Minnesota's first German-language newspaper, the Minnesota Deutsche Zeitung, is published in St. Paul by editors Friedrich Orthwein and Albert Wolff. It is the second non-English newspaper in Minnesota, the first being Dakota Tawaxitu Kin (Dakota Friend), published in English and Dakota by missionary Gideon H. Pond from 1850 to 1852.
The Frederick R. Weisman Art Museum at the University of Minnesota opens. Sculptor and architect Frank O. Gehry won an award from Progressive Architecture magazine in 1991 for his design of the building.
The Liberian freighter Socrates runs aground on Minnesota Point in Duluth. Excursion buses carry tourists to view the stranded ship, which is later freed by tugs.

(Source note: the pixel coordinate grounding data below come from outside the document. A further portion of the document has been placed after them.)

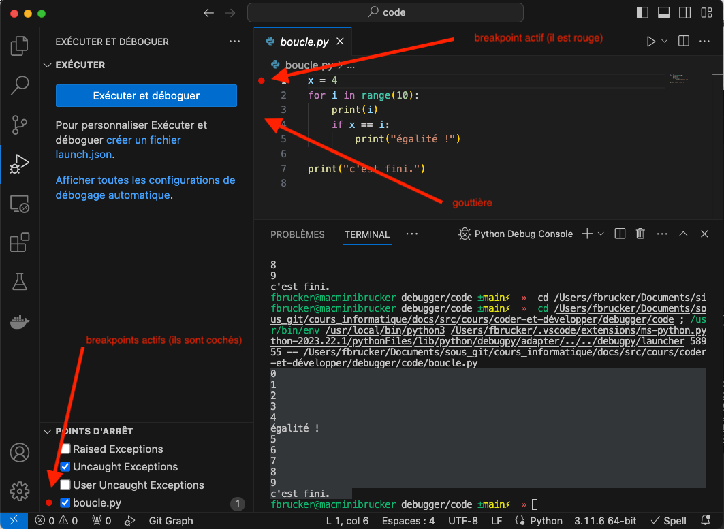Open the Testing flask icon
Viewport: 724px width, 529px height.
(x=20, y=281)
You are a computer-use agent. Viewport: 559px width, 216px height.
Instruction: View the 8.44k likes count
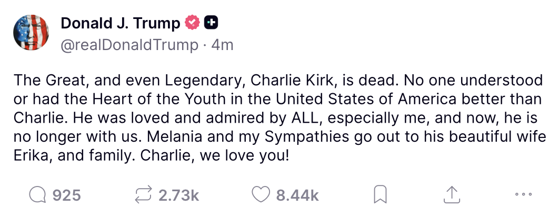[297, 195]
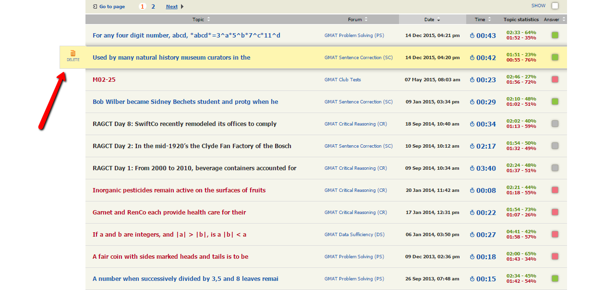This screenshot has height=290, width=592.
Task: Sort by the Time column header
Action: pos(483,20)
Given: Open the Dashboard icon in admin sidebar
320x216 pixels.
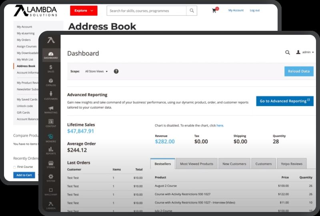Looking at the screenshot, I should click(51, 55).
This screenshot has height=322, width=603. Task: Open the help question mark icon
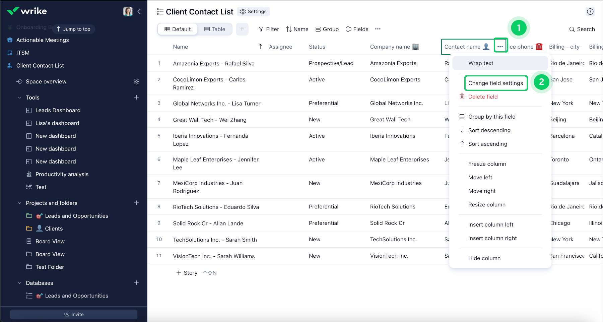click(590, 12)
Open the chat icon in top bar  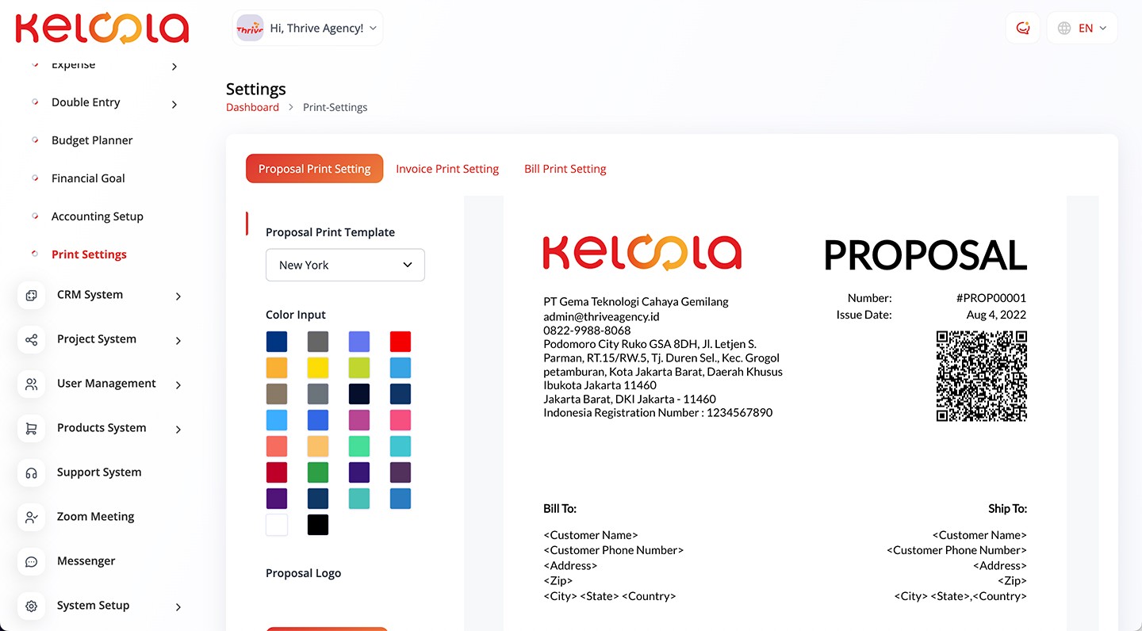click(1022, 28)
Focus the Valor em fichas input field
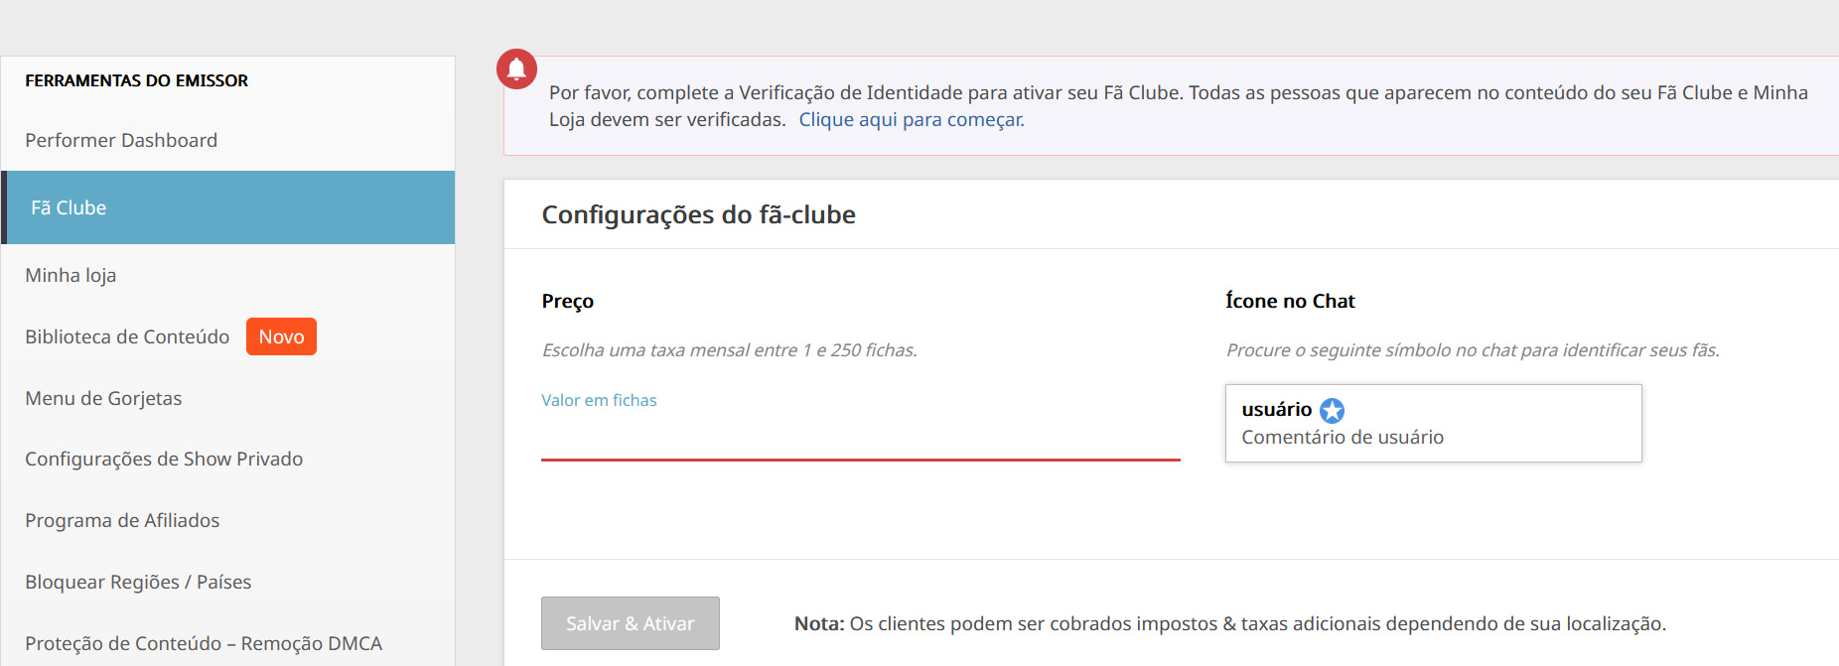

Clarence "Cap" Wigington is born in Kansas. Minnesota's first African American registered architect and the nation's first African American municipal architect, he designed civic and residential buildings in St. Paul and created six designs for St. Paul Winter Carnival ice palaces during his lengthy career. He died on July 7, 1967.
The steamer Manistee sinks in Lake Superior. It had left Duluth on November 10, but a gale had driven it into port at Bayfield. Captain John McKay tries to force passage on this night, and twenty-three of the sailors aboard are never seen again. A lifeboat carrying three survivors washes ashore a few days later.
The preparatory (or high school) department of what is now Hamline University opens for business in Red Wing. Named for Leonidas L. Hamline, a Methodist bishop, the school suspends operations in 1869 and reopens in St. Paul in 1880, but its original founding date makes it the oldest college in the state.
A fire at St. Peter State Hospital (later renamed the St. Peter Regional Treatment Center), a mental asylum, kills between ten and fifteen inmates. The first mental institution in the state, the asylum had opened on December 6, 1866.